WHAT NEEDS TO BE DONE ::
Please copy each line in the records below that contains the string "will".
*** Opening MATERIAL TO PROCESS ***
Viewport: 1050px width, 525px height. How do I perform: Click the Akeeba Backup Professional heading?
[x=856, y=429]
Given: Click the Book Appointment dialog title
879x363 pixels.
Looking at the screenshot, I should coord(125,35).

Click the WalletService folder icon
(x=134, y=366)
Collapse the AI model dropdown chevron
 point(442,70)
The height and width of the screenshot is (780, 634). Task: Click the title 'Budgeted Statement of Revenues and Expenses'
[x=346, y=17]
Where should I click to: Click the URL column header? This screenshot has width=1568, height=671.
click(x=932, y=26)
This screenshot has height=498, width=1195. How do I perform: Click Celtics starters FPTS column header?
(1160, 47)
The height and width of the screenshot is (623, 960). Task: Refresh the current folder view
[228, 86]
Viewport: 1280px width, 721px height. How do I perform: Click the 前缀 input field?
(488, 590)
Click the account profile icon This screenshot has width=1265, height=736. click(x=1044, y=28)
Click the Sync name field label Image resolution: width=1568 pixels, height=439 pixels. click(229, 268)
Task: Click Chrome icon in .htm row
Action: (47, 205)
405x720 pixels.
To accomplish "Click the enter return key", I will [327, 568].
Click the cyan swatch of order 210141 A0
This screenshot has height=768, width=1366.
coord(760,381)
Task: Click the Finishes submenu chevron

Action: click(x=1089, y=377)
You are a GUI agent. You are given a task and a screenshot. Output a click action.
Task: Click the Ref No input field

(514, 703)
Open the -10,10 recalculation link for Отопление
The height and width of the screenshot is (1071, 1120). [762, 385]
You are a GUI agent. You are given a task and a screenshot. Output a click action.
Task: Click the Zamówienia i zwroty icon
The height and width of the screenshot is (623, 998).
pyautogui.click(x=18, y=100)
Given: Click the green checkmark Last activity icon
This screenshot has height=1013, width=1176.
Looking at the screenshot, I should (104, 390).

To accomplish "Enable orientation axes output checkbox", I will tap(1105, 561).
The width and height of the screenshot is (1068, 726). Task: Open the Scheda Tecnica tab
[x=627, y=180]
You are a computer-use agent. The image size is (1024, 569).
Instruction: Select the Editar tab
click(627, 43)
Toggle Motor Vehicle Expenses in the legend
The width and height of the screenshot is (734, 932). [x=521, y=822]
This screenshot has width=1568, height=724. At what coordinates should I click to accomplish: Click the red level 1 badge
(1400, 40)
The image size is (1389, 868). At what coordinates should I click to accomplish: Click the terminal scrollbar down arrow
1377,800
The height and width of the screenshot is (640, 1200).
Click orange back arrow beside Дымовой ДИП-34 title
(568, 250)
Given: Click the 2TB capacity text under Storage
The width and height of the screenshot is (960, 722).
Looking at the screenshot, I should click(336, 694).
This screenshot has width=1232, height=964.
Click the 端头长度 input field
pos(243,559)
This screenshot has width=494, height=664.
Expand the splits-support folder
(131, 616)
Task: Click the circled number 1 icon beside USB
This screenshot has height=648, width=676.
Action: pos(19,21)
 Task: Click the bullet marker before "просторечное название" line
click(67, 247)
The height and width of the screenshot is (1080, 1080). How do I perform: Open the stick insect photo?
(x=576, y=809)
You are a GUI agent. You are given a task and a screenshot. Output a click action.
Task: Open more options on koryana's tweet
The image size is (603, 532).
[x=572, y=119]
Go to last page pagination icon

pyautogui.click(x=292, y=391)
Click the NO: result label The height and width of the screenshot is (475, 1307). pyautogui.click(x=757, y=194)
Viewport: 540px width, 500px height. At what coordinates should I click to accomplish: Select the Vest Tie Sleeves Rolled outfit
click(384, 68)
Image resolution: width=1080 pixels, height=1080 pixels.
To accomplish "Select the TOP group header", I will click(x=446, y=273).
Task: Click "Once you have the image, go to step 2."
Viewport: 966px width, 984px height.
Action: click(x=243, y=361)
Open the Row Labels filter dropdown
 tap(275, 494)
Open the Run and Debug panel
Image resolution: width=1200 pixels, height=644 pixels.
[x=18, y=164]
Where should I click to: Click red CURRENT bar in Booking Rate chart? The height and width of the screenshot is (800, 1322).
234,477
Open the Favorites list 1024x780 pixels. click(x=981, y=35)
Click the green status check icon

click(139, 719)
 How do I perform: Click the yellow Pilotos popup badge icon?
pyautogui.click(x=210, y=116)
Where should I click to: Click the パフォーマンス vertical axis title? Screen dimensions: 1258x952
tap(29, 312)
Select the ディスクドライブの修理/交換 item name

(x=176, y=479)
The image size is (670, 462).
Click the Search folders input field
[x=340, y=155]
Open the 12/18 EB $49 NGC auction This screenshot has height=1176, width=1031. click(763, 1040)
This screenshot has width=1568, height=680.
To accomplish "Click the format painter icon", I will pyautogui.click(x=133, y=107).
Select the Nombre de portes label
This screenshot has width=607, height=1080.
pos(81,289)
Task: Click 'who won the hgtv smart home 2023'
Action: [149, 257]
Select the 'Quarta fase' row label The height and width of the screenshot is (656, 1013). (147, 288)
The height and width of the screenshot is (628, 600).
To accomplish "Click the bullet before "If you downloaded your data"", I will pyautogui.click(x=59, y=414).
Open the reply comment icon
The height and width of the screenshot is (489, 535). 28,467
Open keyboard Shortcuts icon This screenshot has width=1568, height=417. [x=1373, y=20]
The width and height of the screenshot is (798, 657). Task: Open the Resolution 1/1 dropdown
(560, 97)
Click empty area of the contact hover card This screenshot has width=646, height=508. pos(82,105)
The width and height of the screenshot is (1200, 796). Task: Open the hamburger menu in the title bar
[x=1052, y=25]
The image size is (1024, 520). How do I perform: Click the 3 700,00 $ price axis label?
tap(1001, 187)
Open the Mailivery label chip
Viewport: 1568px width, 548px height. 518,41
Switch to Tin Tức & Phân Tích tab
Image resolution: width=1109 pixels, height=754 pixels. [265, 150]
*** Closing MATERIAL TO PROCESS ***
EXERCISE SOLUTION ::
To accomplish "Click the enter return key", I will [327, 568].
To accomplish "Enable orientation axes output checkbox", I will tap(1105, 561).
To accomplish "Select the TOP group header", I will click(x=446, y=273).
To accomplish "Click the format painter icon", I will pyautogui.click(x=133, y=107).
To accomplish "Click the bullet before "If you downloaded your data"", I will pyautogui.click(x=59, y=414).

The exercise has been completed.